José Ignacio Soler Bayona (born 30 October 1967) is a Spanish retired footballer who played as a central midfielder, and a current coach.

==Club career==
Born in Zaragoza, Aragon, Soler graduated with Real Zaragoza's youth setup, and made his senior debuts with the reserves in Segunda División B. In 1988, he joined Real Madrid, being assigned to the B-team in Segunda División.

Soler made his debut as a professional on 15 October 1988, coming on as a second half substitute in a 2–3 home loss against CE Sabadell FC. He subsequently spent several seasons with the side in the second and third levels.

In the 1990 summer Soler moved to CF Extremadura, also in the third division. After two seasons he moved to CD Badajoz, after failing to achieve any promotions with the former; he scored his first professional goal with the latter, netting the second in a 6–2 away routing over CD Leganés on 30 October 1993.

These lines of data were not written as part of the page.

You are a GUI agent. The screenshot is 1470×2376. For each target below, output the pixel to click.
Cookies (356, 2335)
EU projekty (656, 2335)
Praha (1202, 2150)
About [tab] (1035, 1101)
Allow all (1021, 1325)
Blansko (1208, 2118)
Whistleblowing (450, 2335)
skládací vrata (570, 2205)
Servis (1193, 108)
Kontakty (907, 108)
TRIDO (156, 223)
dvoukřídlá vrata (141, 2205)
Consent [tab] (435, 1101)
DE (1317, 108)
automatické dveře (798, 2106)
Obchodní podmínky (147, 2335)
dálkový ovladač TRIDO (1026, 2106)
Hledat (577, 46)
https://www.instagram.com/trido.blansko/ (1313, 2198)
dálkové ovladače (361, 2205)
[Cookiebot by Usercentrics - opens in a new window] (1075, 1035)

In December 1993 Soler joined La Liga club Atlético Madrid. He made his debut in the competition on 9 January of the following year, starting in a 0–0 home draw against UE Lleida.

On 27 March 1994 Soler scored his first goal in the main category of Spanish football, netting the game's only in an away win against CA Osasuna. In January 1995, after appearing sparingly with Atleti, he was loaned to the former until June.

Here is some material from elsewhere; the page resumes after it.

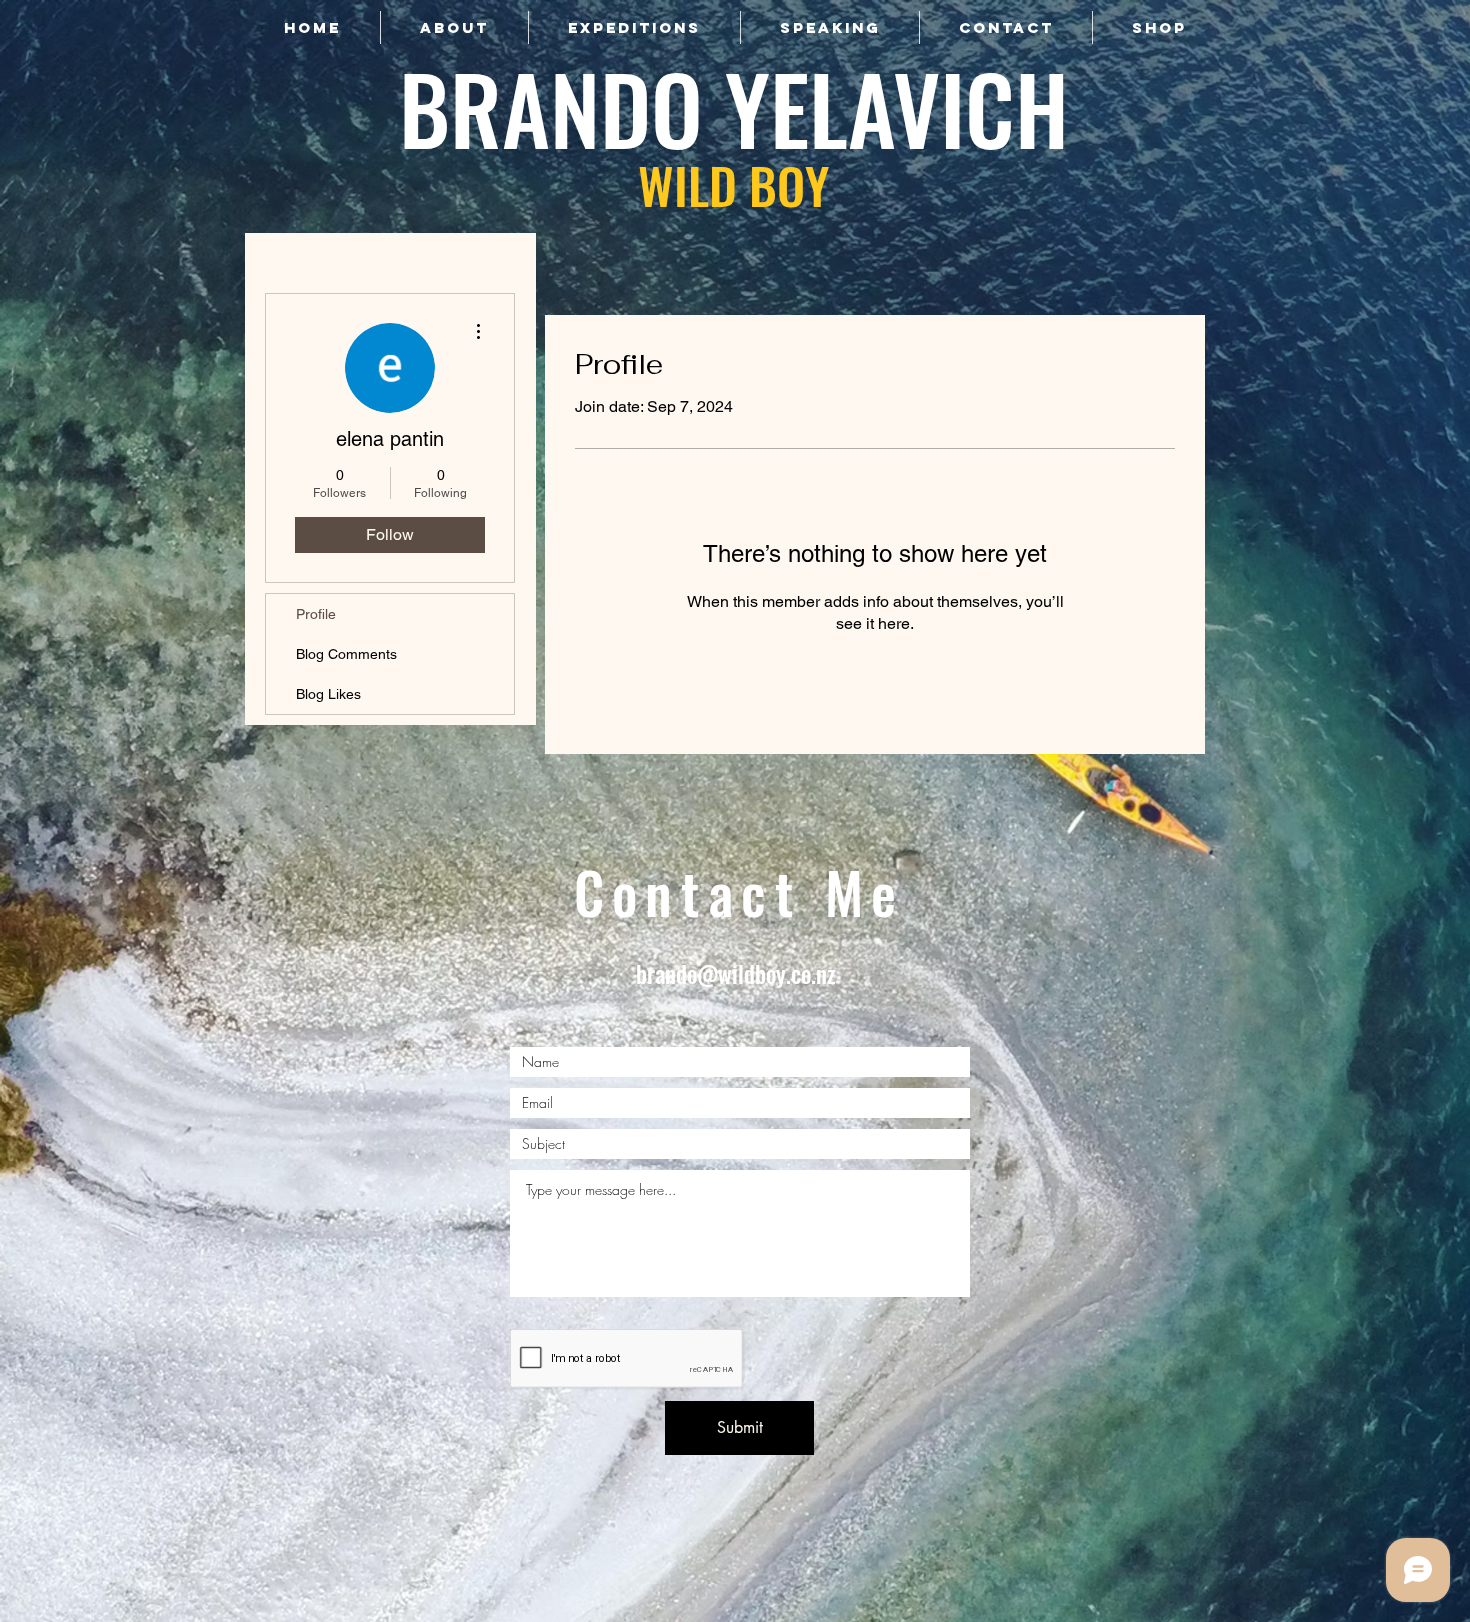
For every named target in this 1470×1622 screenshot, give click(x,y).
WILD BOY (733, 184)
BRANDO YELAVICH (734, 107)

Soler subsequently represented CA Marbella also in a temporary deal before rescinding his link with the Madrid outfit in the 1996 summer. He immediately returned to Extremadura, with his side now in the top division, and was an ever-present figure as his side were relegated.

In 1997 Soler signed for Elche CF in the second level. After appearing regularly during the campaign, again suffering relegation, he retired.

==Coaching career==
After his retirement Soler joined UD Casetas as a director of football. In 2002, he was appointed manager of the club, and achieved a promotion to the third level in his first campaign.

After being immediately relegated, Soler was named CD Mirandés manager in 2004. He remained in charge for only ten matches, and was subsequently sacked.

Soler would subsequently resume his managerial career in the lower levels, taking charge of Villanueva CF, Andorra CF and CD Robres (two stints). On 10 July 2013 he returned to his first club Zaragoza, now as a director of the youth setup.